◆ **THE INPUT**:
☆ ☆ ☆

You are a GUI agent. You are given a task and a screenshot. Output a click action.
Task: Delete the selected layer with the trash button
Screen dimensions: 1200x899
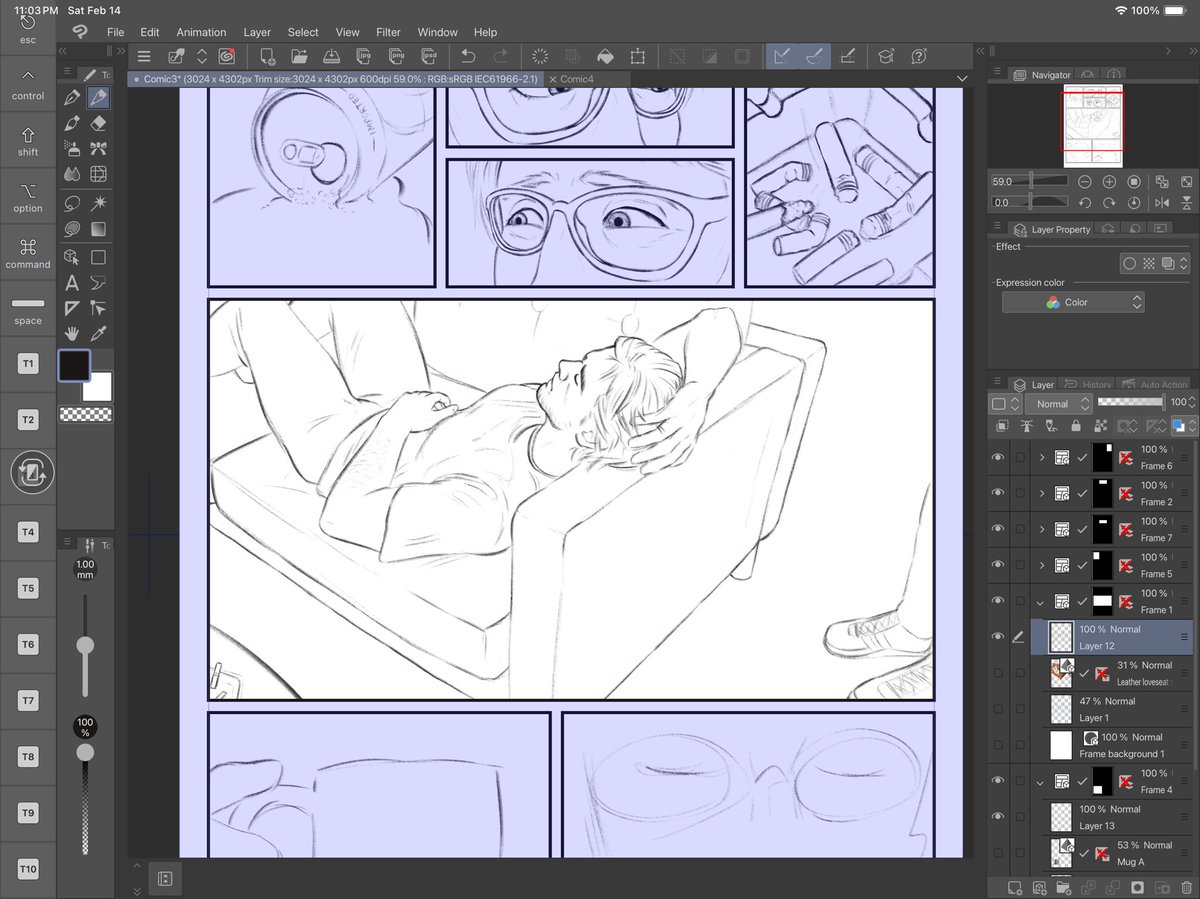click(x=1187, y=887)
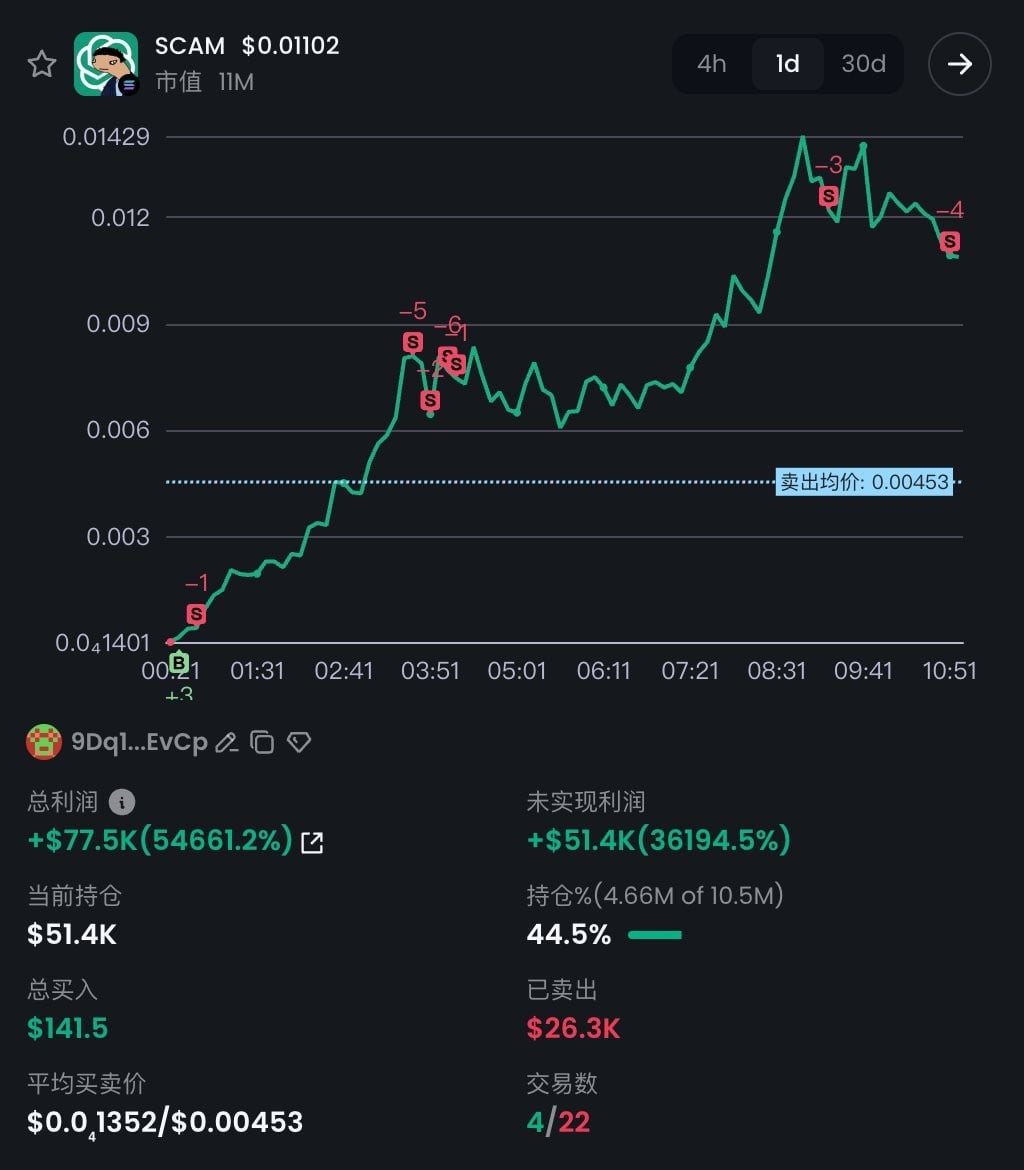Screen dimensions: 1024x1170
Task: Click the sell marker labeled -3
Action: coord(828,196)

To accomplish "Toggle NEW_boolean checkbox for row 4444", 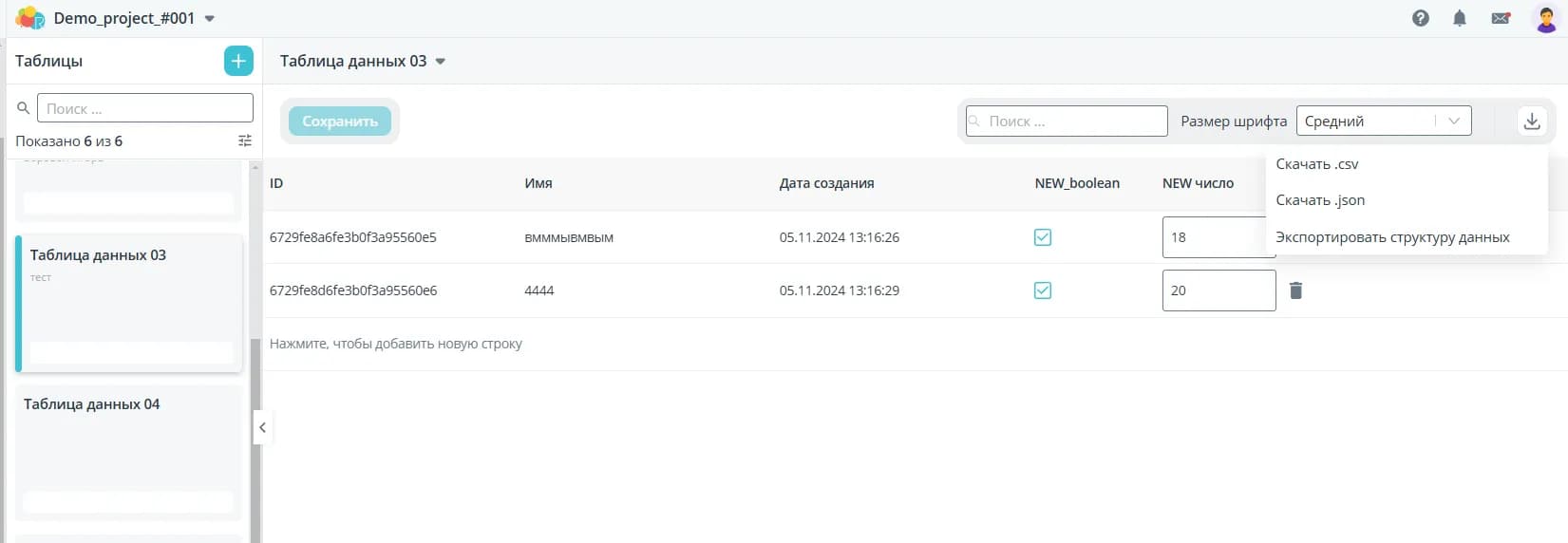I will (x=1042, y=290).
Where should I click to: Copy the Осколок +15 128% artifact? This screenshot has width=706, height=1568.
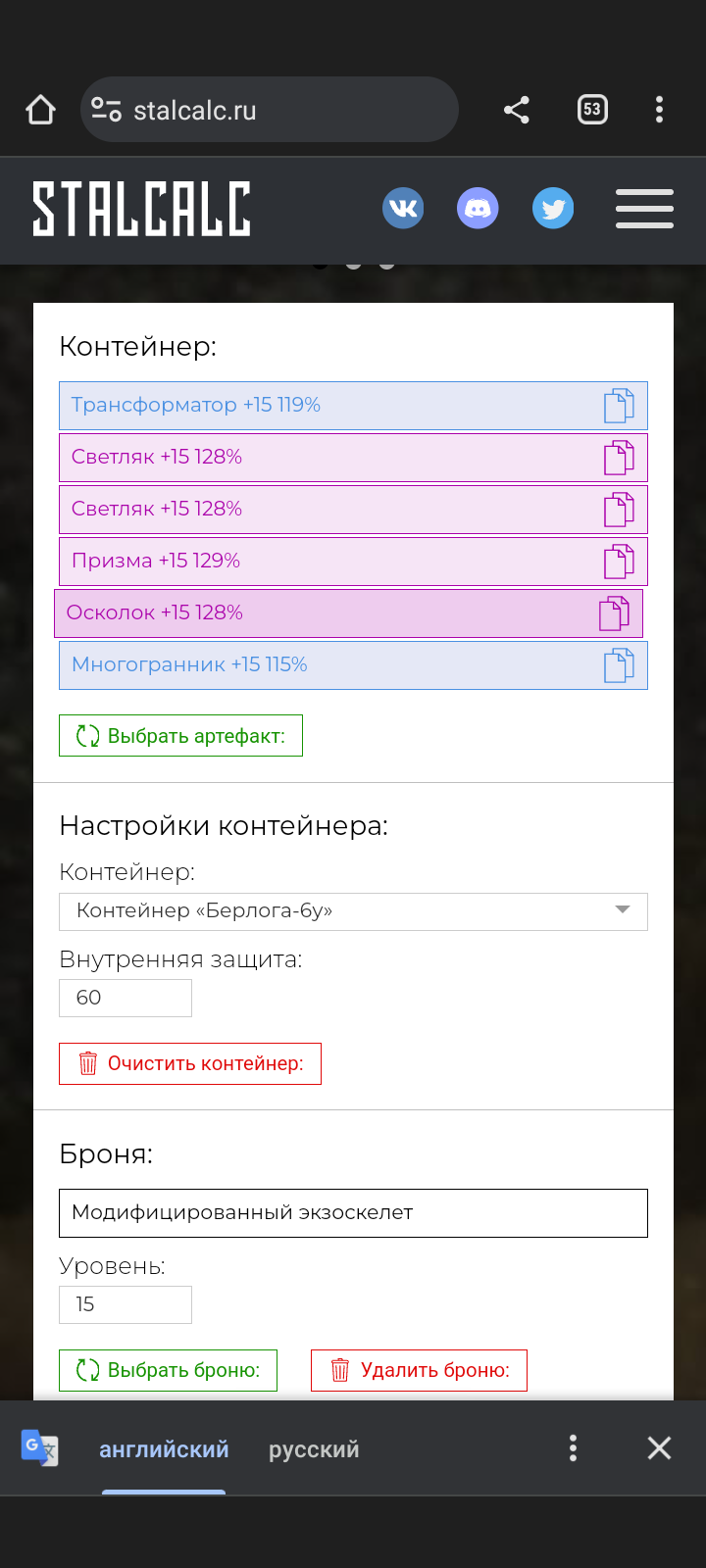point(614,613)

☆ ☆ ☆

◆ **TASK DETAILS**:
The answer must consist of the line containing "Where should I" and every line after it through the end of the records, retyped exactly, with all pictures left out.

◆ **WRITTEN SOLUTION**:
Where should I click to: Copy the Осколок +15 128% artifact? This screenshot has width=706, height=1568.
point(614,613)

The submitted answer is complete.